• DATASET RECORDS:
○ ○ ○ ○ ○ ○ ○

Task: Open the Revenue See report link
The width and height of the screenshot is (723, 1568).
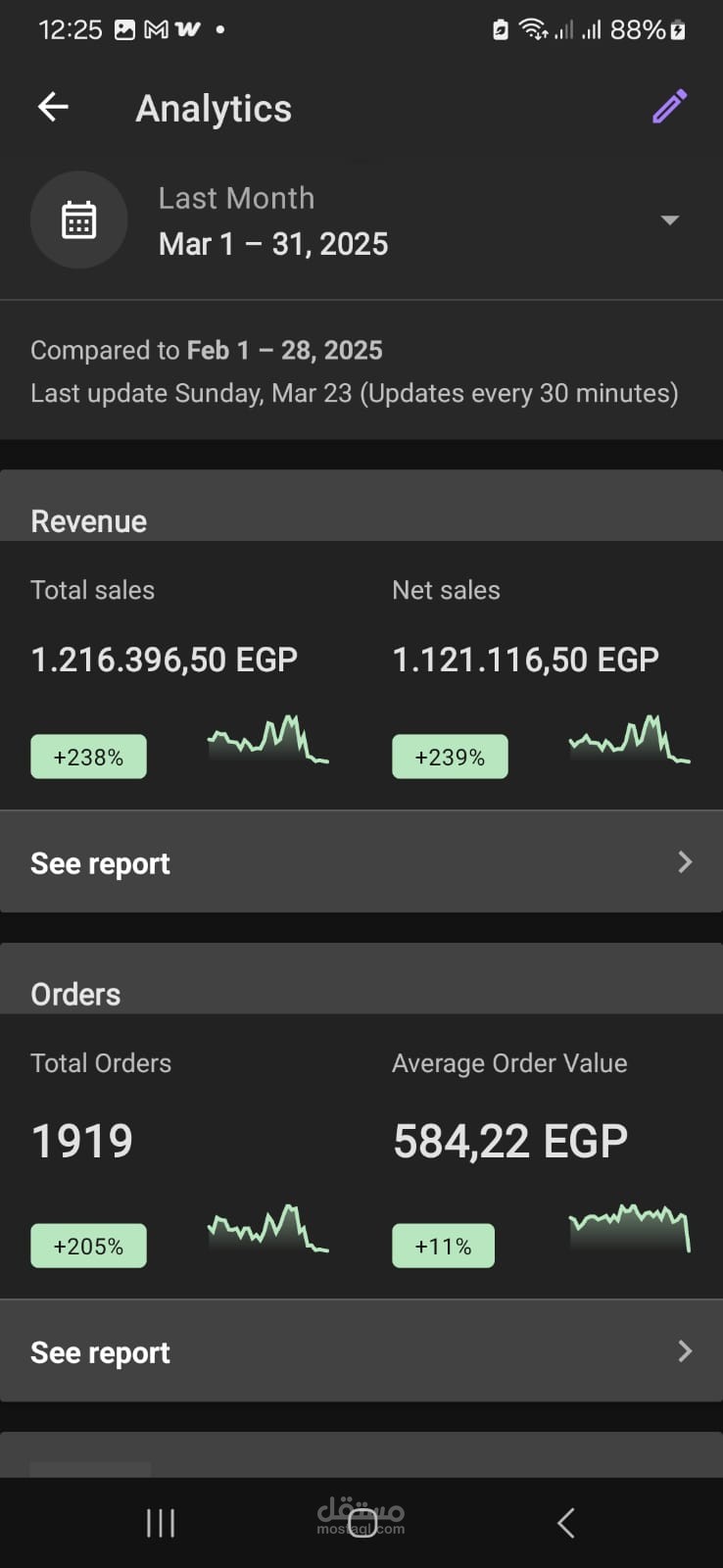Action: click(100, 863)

○ ○ ○ ○ ○ ○ ○

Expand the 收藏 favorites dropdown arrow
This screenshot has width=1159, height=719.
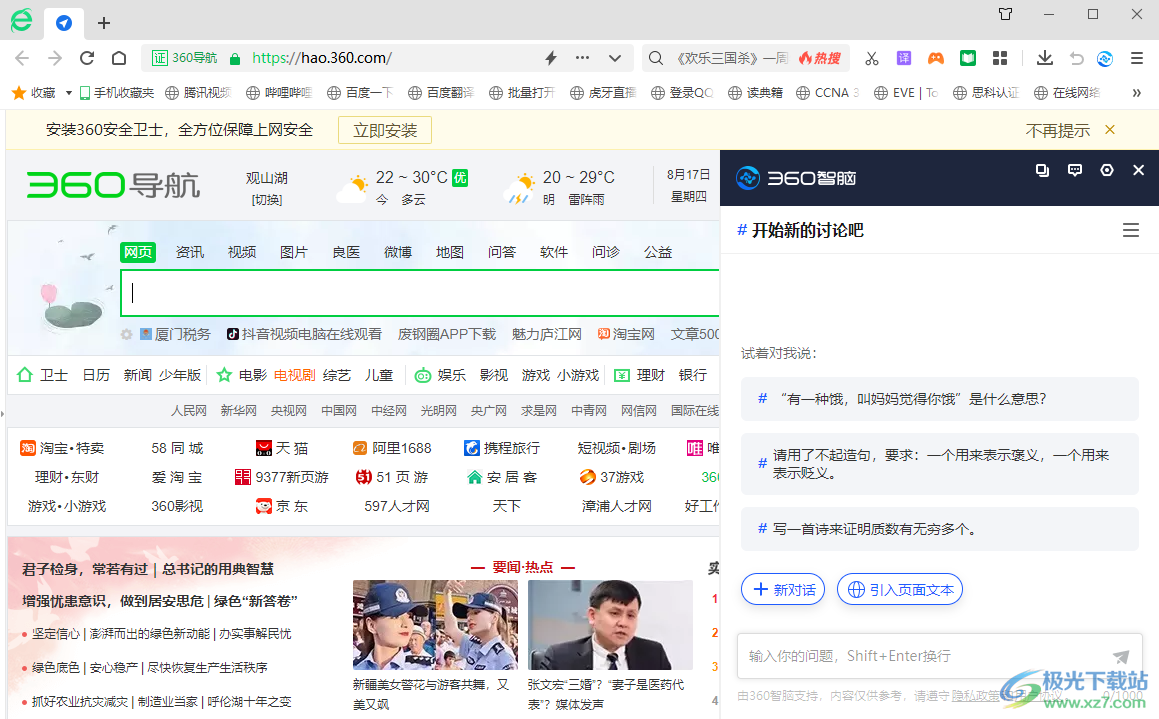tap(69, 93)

○ ○ ○ ○ ○ ○ ○

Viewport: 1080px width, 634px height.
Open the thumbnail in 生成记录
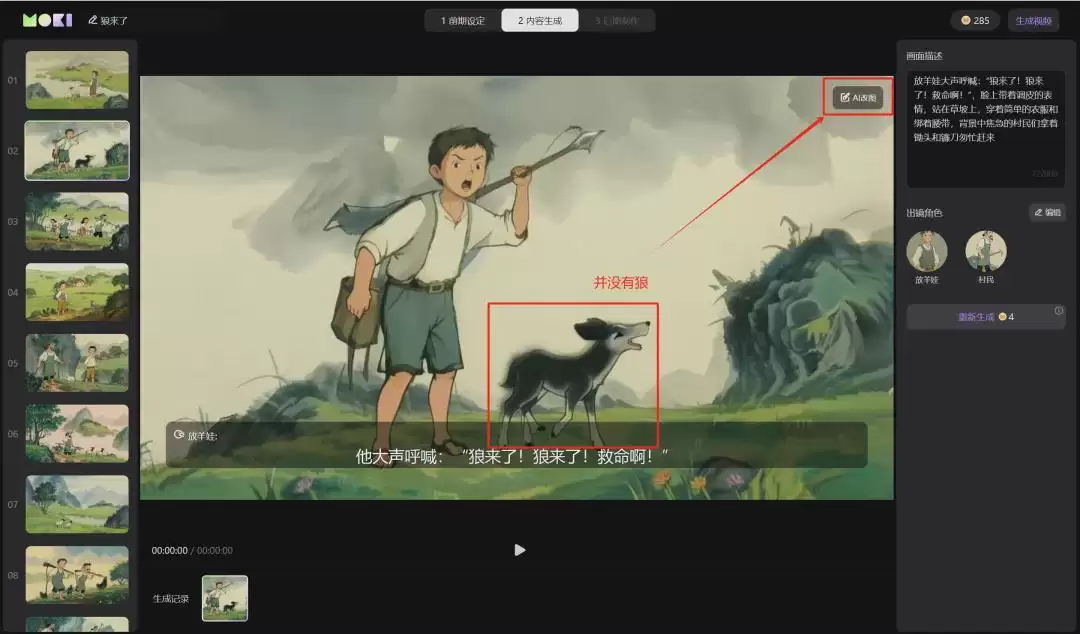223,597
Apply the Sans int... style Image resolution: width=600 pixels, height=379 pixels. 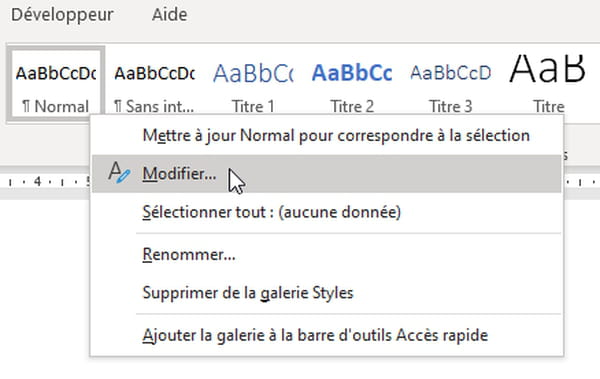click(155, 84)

○ ○ ○ ○ ○ ○ ○

• TASK GOAL:
Please reproduce the entries word for word, everything from the line containing "Task: Open the Revenue See report link" down to the line containing "Action: click(100, 863)", with both of those lines included. Leave the pictures out.

• TASK SOLUTION:
Task: Open the Revenue See report link
The width and height of the screenshot is (723, 1568).
Action: click(100, 863)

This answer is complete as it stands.